--- Assignment ---
The entries below hold a line with "Task: Click the 创建营销活动 button at top-right" and a line with "1280x716 pixels.". Return those lines and all that lie between them, exactly and only.
==== The input ====
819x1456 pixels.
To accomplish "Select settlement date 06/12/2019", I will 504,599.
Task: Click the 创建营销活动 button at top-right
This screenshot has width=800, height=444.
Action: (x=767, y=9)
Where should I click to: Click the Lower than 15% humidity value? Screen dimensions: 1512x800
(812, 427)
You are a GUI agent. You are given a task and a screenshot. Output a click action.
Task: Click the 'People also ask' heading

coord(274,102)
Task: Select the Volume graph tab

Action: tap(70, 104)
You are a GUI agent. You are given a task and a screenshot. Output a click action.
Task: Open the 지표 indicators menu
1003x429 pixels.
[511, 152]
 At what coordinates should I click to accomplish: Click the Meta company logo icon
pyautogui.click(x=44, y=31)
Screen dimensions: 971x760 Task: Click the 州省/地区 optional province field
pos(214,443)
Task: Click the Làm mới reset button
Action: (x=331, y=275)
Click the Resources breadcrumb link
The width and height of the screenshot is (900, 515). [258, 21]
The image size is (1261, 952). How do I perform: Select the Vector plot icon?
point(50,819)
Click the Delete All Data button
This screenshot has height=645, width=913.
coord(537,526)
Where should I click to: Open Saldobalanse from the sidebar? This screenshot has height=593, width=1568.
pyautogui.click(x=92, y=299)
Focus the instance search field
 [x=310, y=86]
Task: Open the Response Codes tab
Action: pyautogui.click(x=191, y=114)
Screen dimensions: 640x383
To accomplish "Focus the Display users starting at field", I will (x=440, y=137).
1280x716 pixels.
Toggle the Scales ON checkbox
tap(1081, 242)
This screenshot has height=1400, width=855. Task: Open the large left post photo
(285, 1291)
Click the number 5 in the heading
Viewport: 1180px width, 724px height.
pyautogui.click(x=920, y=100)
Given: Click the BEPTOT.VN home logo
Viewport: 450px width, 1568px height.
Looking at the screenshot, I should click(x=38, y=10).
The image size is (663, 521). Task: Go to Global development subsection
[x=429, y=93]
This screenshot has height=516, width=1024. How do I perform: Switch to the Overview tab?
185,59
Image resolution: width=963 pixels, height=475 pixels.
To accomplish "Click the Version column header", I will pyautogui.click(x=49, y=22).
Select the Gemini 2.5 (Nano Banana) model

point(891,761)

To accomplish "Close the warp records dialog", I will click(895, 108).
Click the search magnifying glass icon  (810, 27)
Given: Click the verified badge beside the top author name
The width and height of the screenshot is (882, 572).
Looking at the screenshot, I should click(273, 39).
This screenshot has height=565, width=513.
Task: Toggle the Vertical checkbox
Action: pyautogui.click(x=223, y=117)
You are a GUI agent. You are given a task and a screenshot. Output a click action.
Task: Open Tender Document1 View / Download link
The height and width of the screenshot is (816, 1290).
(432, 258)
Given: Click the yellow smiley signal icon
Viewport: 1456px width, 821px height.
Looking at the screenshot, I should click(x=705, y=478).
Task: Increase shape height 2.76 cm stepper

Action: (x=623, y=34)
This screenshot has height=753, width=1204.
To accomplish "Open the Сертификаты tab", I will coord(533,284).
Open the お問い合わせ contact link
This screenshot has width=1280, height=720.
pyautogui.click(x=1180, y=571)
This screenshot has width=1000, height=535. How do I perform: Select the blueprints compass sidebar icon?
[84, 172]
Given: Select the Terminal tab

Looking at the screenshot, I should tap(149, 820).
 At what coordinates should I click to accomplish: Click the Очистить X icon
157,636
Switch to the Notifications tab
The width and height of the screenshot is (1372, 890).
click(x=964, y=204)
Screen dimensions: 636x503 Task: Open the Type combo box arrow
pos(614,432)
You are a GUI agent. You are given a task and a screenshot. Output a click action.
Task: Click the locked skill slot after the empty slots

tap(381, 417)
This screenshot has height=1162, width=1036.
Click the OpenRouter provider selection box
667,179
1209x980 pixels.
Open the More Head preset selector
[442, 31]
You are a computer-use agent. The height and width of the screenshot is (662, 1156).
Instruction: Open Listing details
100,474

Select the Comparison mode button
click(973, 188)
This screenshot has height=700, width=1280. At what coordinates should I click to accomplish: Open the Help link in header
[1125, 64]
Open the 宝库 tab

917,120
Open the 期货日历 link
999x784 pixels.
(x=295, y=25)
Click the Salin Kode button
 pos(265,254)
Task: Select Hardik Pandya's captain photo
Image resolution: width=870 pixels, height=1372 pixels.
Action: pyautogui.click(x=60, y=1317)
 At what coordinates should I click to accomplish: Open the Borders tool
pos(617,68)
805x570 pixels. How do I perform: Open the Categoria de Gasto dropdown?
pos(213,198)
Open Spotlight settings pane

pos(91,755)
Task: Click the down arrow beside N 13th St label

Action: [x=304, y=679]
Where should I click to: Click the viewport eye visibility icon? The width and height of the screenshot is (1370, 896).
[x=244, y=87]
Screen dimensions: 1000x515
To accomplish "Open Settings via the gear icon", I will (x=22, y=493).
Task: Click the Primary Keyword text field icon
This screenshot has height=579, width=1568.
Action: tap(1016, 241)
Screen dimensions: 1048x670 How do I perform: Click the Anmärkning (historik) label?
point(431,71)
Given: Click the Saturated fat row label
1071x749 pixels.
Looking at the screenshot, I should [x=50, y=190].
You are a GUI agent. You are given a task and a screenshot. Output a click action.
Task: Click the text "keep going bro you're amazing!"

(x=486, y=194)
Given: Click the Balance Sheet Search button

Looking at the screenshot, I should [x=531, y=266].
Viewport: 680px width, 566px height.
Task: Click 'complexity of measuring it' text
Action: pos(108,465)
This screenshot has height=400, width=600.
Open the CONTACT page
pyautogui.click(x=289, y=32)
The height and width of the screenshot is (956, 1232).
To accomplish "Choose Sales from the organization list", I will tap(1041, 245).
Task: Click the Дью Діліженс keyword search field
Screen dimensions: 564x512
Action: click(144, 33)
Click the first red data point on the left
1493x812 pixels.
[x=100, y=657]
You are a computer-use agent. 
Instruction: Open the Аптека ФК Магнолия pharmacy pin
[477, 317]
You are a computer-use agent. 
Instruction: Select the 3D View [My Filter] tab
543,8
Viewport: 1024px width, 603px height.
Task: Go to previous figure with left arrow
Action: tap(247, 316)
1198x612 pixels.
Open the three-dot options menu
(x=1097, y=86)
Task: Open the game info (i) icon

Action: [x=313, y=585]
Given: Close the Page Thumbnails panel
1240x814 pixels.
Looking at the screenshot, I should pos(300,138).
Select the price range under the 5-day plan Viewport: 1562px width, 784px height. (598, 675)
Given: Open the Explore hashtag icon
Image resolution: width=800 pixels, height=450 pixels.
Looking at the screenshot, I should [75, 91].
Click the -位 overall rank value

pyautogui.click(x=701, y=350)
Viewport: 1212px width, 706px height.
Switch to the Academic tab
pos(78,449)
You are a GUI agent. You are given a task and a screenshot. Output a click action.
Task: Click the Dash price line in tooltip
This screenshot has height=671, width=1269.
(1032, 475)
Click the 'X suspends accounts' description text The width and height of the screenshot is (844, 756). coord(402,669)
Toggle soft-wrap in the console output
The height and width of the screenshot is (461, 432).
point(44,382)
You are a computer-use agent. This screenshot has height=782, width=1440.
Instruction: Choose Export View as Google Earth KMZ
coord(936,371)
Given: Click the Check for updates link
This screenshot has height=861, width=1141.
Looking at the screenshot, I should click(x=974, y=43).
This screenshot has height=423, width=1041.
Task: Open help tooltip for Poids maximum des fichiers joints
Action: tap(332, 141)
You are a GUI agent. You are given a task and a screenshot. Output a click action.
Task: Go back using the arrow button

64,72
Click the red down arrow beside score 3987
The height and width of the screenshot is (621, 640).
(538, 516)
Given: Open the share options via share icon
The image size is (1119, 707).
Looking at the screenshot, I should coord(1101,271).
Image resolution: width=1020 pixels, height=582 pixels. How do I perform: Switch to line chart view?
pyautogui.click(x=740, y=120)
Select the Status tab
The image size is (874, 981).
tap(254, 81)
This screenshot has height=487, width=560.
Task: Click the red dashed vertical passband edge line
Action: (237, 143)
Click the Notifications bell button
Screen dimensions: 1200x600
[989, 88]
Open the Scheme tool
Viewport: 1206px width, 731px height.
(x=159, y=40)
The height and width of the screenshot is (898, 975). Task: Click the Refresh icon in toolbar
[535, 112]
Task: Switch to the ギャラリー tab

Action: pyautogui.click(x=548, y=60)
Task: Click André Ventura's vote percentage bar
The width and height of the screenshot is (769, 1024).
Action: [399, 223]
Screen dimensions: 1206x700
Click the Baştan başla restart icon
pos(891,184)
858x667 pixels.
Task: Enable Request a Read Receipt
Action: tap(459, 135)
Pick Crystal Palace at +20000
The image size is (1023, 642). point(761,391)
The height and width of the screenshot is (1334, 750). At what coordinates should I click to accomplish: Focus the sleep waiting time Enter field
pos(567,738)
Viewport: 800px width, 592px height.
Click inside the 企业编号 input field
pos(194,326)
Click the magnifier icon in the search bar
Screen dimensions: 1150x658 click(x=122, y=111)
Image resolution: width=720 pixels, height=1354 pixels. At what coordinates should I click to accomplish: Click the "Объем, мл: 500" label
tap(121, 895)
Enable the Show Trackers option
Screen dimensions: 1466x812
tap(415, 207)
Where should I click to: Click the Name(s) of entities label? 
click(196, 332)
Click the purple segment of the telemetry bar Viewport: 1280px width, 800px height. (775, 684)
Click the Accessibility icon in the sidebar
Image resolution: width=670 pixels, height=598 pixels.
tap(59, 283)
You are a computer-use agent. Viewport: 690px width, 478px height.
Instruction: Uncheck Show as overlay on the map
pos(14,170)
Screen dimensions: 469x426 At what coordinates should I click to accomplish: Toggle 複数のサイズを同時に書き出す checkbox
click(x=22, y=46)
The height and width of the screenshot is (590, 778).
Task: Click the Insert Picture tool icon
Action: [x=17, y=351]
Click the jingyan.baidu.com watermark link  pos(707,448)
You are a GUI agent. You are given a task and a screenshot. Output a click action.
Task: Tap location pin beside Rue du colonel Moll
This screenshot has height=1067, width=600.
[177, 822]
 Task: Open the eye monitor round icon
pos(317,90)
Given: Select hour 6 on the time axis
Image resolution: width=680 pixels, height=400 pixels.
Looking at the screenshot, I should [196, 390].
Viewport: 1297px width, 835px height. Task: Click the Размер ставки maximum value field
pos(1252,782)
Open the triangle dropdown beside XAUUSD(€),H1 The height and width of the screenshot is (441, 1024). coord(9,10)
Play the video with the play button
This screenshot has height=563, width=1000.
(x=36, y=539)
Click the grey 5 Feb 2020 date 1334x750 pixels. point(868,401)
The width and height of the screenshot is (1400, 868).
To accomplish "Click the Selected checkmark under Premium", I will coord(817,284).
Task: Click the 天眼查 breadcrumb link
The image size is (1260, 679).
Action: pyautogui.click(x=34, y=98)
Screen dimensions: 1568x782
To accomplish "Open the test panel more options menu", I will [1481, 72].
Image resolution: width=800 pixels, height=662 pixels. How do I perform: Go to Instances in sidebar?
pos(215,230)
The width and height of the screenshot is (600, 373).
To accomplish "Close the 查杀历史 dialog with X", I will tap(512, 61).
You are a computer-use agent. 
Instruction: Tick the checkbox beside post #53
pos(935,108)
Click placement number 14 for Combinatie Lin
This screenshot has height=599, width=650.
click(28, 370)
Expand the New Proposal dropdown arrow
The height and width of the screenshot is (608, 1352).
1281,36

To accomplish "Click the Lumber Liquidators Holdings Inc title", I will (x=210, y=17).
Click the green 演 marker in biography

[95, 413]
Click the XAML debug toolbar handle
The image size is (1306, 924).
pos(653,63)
====
--- Answer area ---
Task: Click the 创建营销活动 button at top-right
This screenshot has width=800, height=444.
Action: (x=767, y=9)
Where should I click to: Click the Lower than 15% humidity value? Screen dimensions: 1512x800
(812, 427)
You are a GUI agent. You are given a task and a screenshot. Output a click action.
Task: Click the 'People also ask' heading

coord(274,102)
Task: Select the Volume graph tab

Action: tap(70, 104)
You are a GUI agent. You are given a task and a screenshot. Output a click action.
Task: Open the 지표 indicators menu
1003x429 pixels.
[511, 152]
 At what coordinates should I click to accomplish: Click the Meta company logo icon
pyautogui.click(x=44, y=31)
Screen dimensions: 971x760 Task: Click the 州省/地区 optional province field
pos(214,443)
Task: Click the Làm mới reset button
Action: (x=331, y=275)
Click the Resources breadcrumb link
The width and height of the screenshot is (900, 515). [258, 21]
The image size is (1261, 952). How do I perform: Select the Vector plot icon?
point(50,819)
Click the Delete All Data button
This screenshot has height=645, width=913.
coord(537,526)
Where should I click to: Open Saldobalanse from the sidebar? This screenshot has height=593, width=1568.
pyautogui.click(x=92, y=299)
Focus the instance search field
 [x=310, y=86]
Task: Open the Response Codes tab
Action: pyautogui.click(x=191, y=114)
Screen dimensions: 640x383
To accomplish "Focus the Display users starting at field", I will (x=440, y=137).
1280x716 pixels.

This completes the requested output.